Mostly I'm just trying to understand. For the moment I'm putting
together a design for distributed Lux (XQuery backed by Solr Cloud). My
motivation is that I am feeding results into its separate XQuery system,
and that requires a consistent global document ordering. The ordering
can be arbitrary, it just has to be stable for the duration of a single
query (but this could span multiple lucene/solr queries). In the
non-distributed version of this, I just use the docid directly, which is
convenient. In the distributed case, I'd like to understand how the
ordering is defined so that I can compute an integer that is sorted in
the same way. For example (shard "id" << 24) | docid or something like
that.
I can see that there might be perturbations in the ordering if there are
updates (Lucene can reassign docids, etc). With Lucene I'm able to
control this by keeping a Searcher/Reader open for the duration of the
query. It seems that in Solr (cloud or not), I can't really get this
kind of guarantee. I guess I'm willing to live with this since the time
window is very small and the likelihood of a problem is small (most
XQueries only use a single underlying Solr query anyway, so this whole
concern is a little bit pathological). I've been considering using a
global ordering based on my unique id (document uri), although of course
an update can still happen and mess things up mid-query, so ultimately
it's not a bulletproof solution either.
Thanks, Jack
-Mike
On 9/2/2013 8:26 PM, Jack Krupansky wrote:
"*:*" is a constant score query - every document has the same score,
so the concept of relevancy has no relevance.
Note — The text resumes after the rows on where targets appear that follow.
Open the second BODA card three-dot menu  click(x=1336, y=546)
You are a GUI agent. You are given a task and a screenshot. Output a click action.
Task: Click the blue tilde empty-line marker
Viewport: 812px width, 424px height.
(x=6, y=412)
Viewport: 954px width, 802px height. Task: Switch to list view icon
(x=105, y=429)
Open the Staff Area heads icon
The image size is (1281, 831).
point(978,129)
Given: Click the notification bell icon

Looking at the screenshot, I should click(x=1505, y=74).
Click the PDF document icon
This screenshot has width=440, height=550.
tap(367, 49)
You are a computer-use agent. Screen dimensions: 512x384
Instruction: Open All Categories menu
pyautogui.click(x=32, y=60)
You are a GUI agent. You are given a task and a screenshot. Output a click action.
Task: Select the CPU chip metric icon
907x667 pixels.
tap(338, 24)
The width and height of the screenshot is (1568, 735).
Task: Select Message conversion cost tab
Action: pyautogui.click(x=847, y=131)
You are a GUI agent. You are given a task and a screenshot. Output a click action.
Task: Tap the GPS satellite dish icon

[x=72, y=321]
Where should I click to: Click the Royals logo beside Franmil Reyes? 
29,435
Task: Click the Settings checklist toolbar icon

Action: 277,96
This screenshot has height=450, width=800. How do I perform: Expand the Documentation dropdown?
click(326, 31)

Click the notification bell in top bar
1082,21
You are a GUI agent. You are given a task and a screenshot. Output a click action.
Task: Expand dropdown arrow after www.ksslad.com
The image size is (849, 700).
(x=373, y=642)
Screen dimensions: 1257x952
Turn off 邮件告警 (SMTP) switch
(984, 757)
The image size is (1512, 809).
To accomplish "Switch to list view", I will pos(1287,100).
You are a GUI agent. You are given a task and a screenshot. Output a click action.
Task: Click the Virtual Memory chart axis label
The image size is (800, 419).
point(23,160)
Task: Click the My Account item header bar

But, in theory, you could apply boost queries and function queries to
scale or offset those constant scores. If so, then you should see
relevancy sorting, otherwise the concept of relevancy does not apply.
I don't think Solr offers any "contract" as to ordering of constant
score documents or merging of same score documents across shards. At
least I have never seen such a contract published. So, if you are
merely observing the actual behavior of Solr, fine, but if you are
expecting that such behavior will persist in future releases, there
can be no such guarantee.
I don't think Solr will necessarily guarantee that Lucene doc IDs will
be the same between replicas (the order in which distributed updates
are received), so there is no guarantee that behavior you see from one
round-robin iteration will necessarily be the same on a repeat of the
same distributed query.
The bottom line is: What exactly are you after, simply an explanation
for what you are seeing, or a guarantee that you will always see that
behavior?
-- Jack Krupansky
-----Original Message----- From: Michael Sokolov
Sent: Monday, September 02, 2013 7:42 PM
To: solr-user@lucene.apache.org
Subject: distributed query result order tie break question
My question is about how query results are ordered in a distributed
query when sorting by "relevance" and all the documents have the same
score, for example, when querying for "*:*".
It looks to me as if score ties are broken by shard and then within each
shard, by docid. So for example, if I were to iterate over all the
documents using such a query, I would expect to get all the documents
from one shard first, then all the documents from another shard, etc.
Is that right?
Thanks
-Mike Sokolov